The annual Terry Fox Run “runs” in the family for Terry Fox, whose famous nephew with whom he shares a name has inspired the annual Terry Fox Run for the past 37 years.
“I wouldn’t dare miss one,” said Fox, the uncle, who has been living in Lethbridge since 1977 and has been an integral part of the annual fundraising and awareness run in a fundraising and organizational capacity since its inception. This year’s Terry Fox run will be held Sunday, Sept. 17 at noon at the Kiwanis Picnic Centre in Henderson Park.
Terry Fox’s story is both inspiring and legendary. On April 12, 1980, Fox, in spite of a prosthetic leg as a result of his own cancer battle, began the Marathon of Hope, a run across Canada to raise money for cancer research. He covered 5,300 kilometres (3,339 miles) over 143 days before cancer returned and forced Terry to stop running on Sept. 1, 1980. He died on June 28, 1981. In addition to helping organize the run, Fox’s Uncle Terry also speaks at local schools about the run and about his famous nephew.
“I wasn’t surprised he’d do it. People always called him stubborn, but I called him determined,” Fox reminisced.
“When he was diagnosed they didn’t have room for him in the adult ward, so they moved him to the kids’ ward. He was 17, 18 years old and feeling sorry for himself until he met these kids and he stopped feeling sorry for himself. He was upset there was no funding for them,” he said.
“So he decided to run across Canada for cancer research. They’d moved to Prince George and his mom told him to just run across B.C. He said he was going to run across Canada,” Fox related, noting the run has made a difference.
“When Terry was diagnosed with bone cancer, there was a 20 per cent chance of survival, and the only way to treat it was to take the leg or arm. They removed his leg, but unfortunately it had spread,” he said.
“Now there is an 80 per cent of survival and there is medicine,” said Fox, who can speak from experience as he is also a cancer survivor.
Fox noted he aways tries to beat his previous fundraising goal.
“My record is $395. There are a lot of things to donate to, so a lot of my pledges are $5 or $10,” he said, adding every little bit helps.
“There are a lot of runs, but Terry started it all,” he said.
“In a few years, I may not be able to do the run any more. So I dare not miss one,” he said.
Evelyn Moman has enjoyed organizing the Lethbridge Terry Fox run for the past three years.
“It’s a horrific disease, which has affected friends and family of almost everybody,” Moman said, noting people appreciate the fact that 84 cents of every dollar earned goes directly to cancer research.
She noted in addition to knowing the money raised goes to a good cause, she got to meet Terry Fox’s father, Rolly Fox, who passed away last year.
“But I got to spend some time with him,” she said, adding she is pleased to be part of an event which has raised $750 million since starting in 1980.
“The Terry Fox Run is in 7,000 communities in 25 countries. His dream was huge,“ she continued, adding her husband also had cancer, which gives her a personal connection to the Terry Fox Run.
Breast cancer survivor Mary Newbert is pleased to participate in the Terry Fox Run.
“I just want to pay it forward,” she said, noting the Royal Bank of Canada she works at is also hosting bake sales and popcorn sales as fun ways to encourage donations.
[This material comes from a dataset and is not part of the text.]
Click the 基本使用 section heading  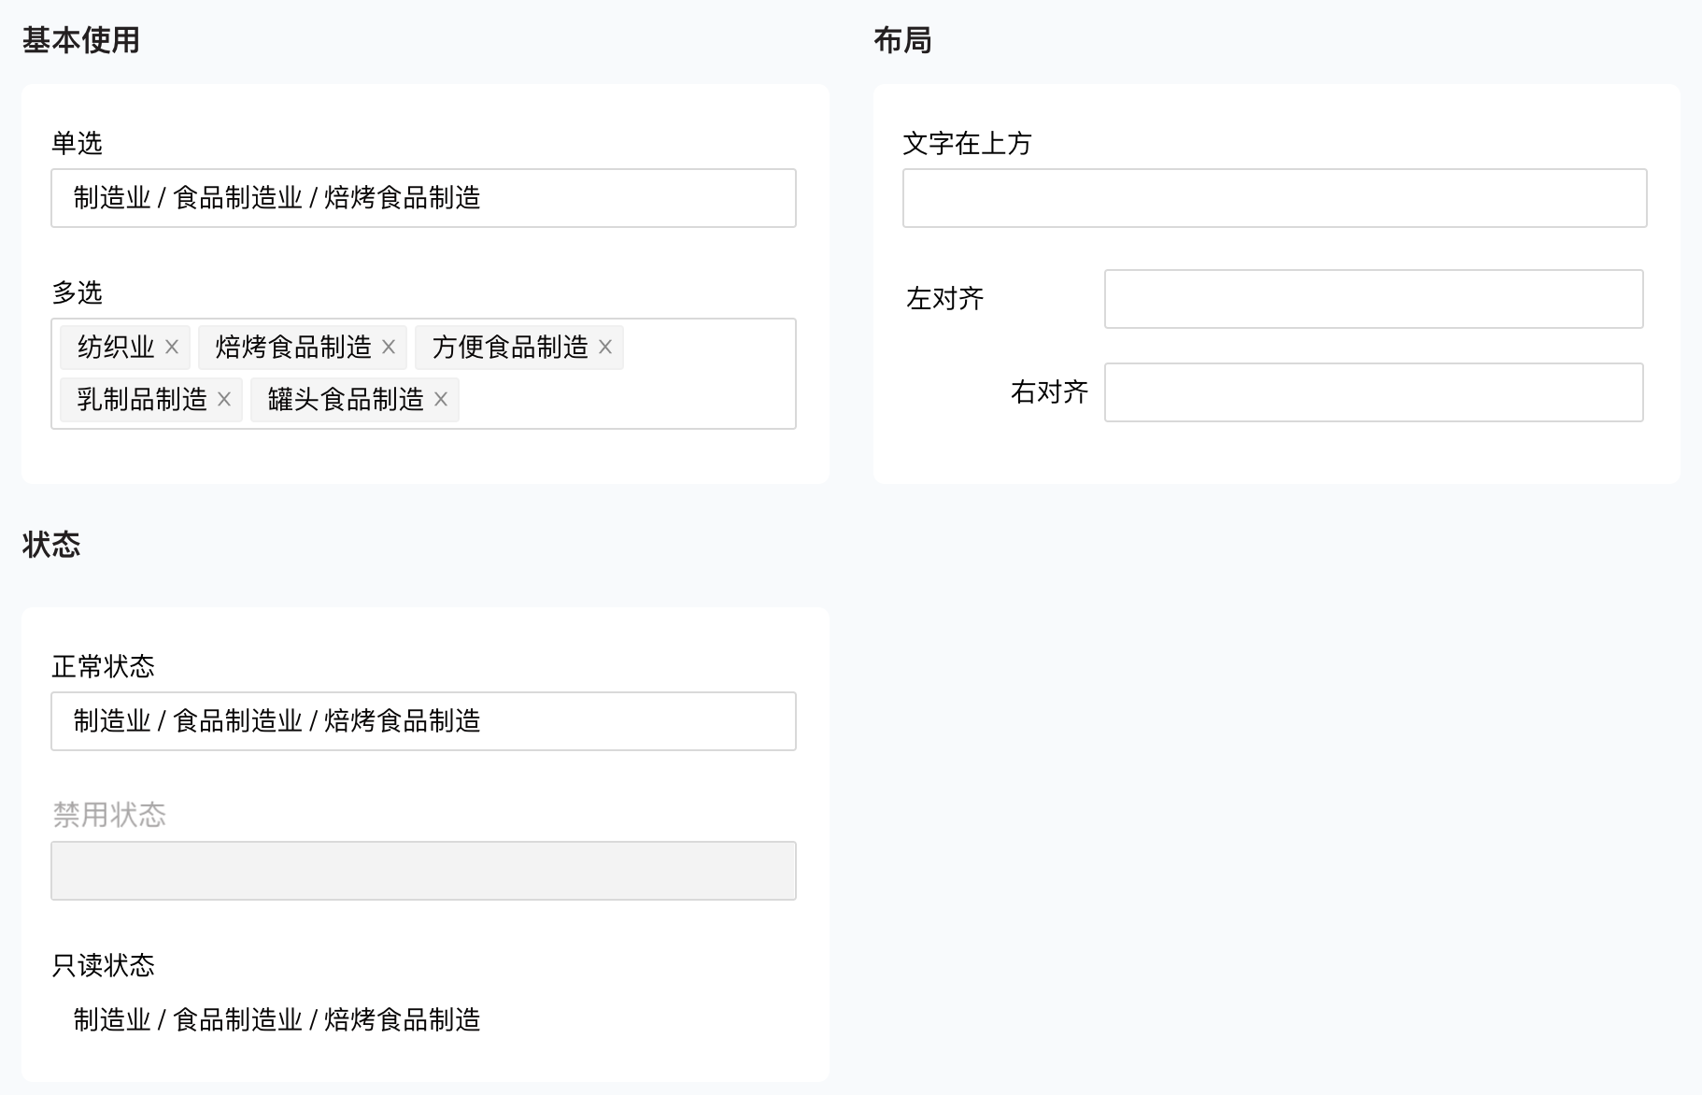click(x=81, y=40)
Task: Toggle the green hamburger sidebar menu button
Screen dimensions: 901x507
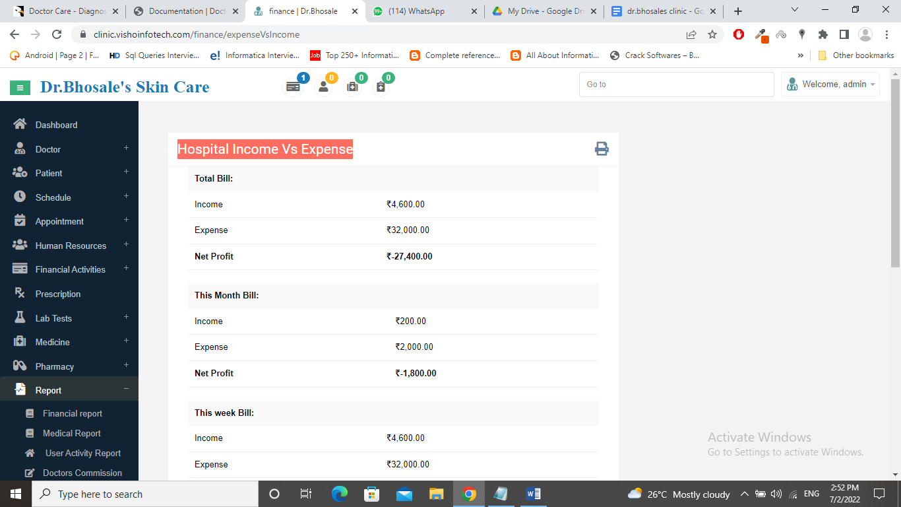Action: [20, 87]
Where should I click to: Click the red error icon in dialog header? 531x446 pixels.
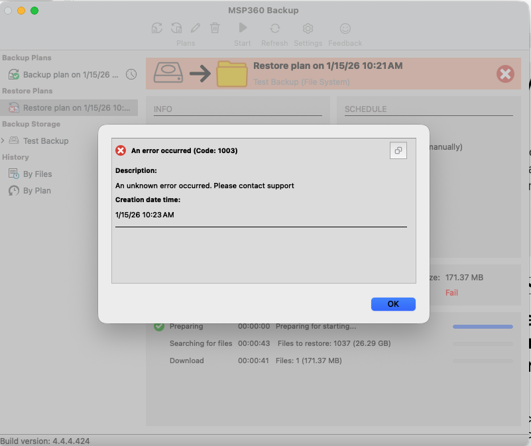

“Terry Fox was a young man with a dream who saw cancer research was underfunded so he started the Marathon of Hope, ”Newbert noted.
“It will take all of us standing shoulder to shoulder to make Terry Fox’s dream a reality,” said Newbert, who was diagnosed with cancer in 2005 and pronounced clear in 2010.
Moman noted last year 300 people participated in the run while 275 participated the year before.
“We’d like to get 300 again this year. But I’d love to have 400. We do financial institution challenges and encourage other businesses to do the same,” Moman said, adding she gets her family involved with the event as well.
“It’s a ‘volentold’ event for my three kids because they get told to volunteer,” Moman laughed, noting she has been involved with the run since 1988.
“There’s no corporate sponsor. It’s all volunteer run,” she continued.
“It’s people like Mary who make it work. It‘s that drive inside that says you can’t do it all by yourself,“ she said.
“It’s a family event. It’s nice to get everyone together to remember Terry and everything he did,” she continued.
In addition to the run, there will be a hotdog barbecue, live music and a short talk from MLA Maria Fitzpatrick.
“It’s been 37 years in Lethbridge. It’s so the next generation of people are aware of cancer,” Moman said.
Registration for the run is at 11 a.m., and the run itself goes from noon to 2 p.m. at the Kiwanis picnic shelter in Henderson Park.